14 DAY TRIAL // A Freedom of Information (FOI) request made by The Australian Financial Review has revealed that the Australian Bureau of Statistics (ABS) has been targeted on numerous occasions by cybercriminals over the past four years.
Although the declassified documents and internal incident reports are heavily redacted, The Australian Financial Review has learned that the ABS recorded at least 11 incidents over a seven-month period in 2012.
In many cases, the attacks preceded the release of confidential data, including information that affects financial market prices.
While some attacks have been catalogued as being “low-risk,” some of them have been successful, including 229 of the 10,500 attempts to penetrate ABS servers, recorded over a two-day period in July 2012.
The largest attacks were launched in October last year, just before the ABS released consumer price index information for that quarter. At the time, some login credentials used by ABS staff might have been compromised.
Despite all these attempts, the ABS is confident that none of the attackers have managed to compromise the organization’s networks and that no data has been stolen from their systems.
All the incidents have been reported to the Australian Defence Signals Directorate and its Cyber Security Operations Centre.

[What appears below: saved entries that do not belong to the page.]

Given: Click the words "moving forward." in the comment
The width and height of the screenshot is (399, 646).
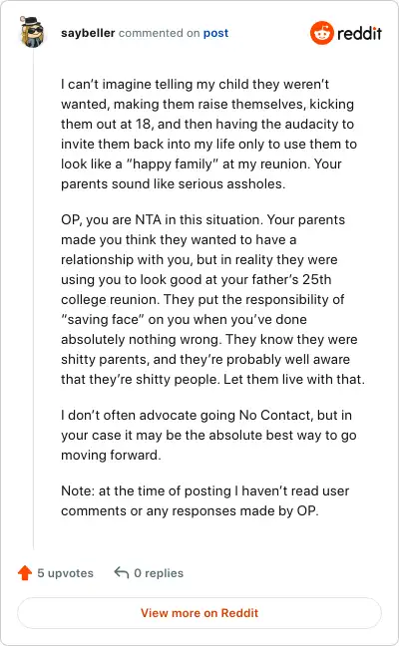Looking at the screenshot, I should [111, 455].
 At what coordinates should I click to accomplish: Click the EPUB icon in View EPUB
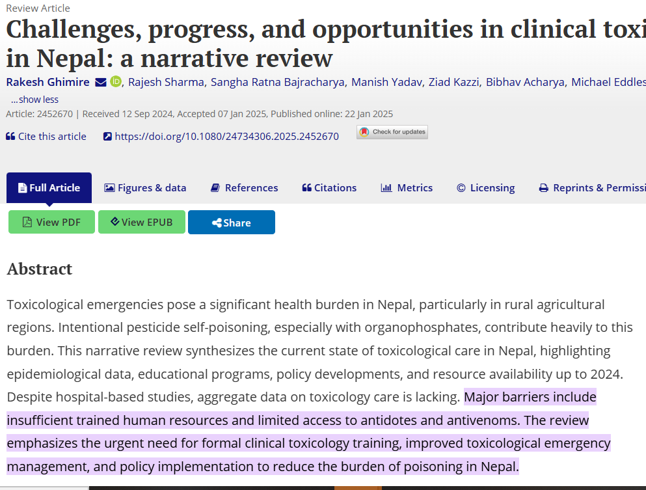(114, 222)
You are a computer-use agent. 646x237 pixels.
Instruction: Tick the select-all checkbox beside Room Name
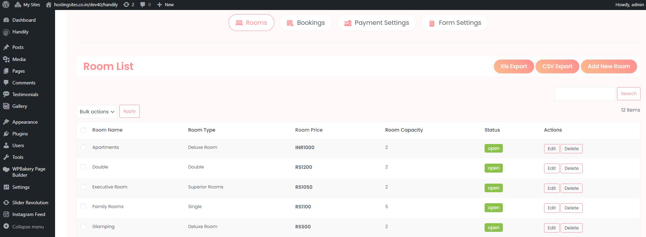click(83, 130)
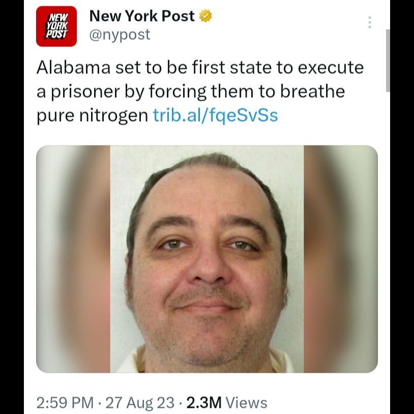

So where did these attacks originate?
A couple of them, launched in September 2010, have been traced to Croatia. However, the country that’s named the most times as being the origin of the cyberattacks is China.
Some attacks have been linked to Chinese universities, a mobile account from China and various other sources.
While it’s true that China has been named as being responsible for numerous cyberattacks over the past period, it’s worth noting that this doesn’t necessarily mean that the attackers that hit ABS are located in that country.
Cybercriminals have often used compromised machines to hide their tracks.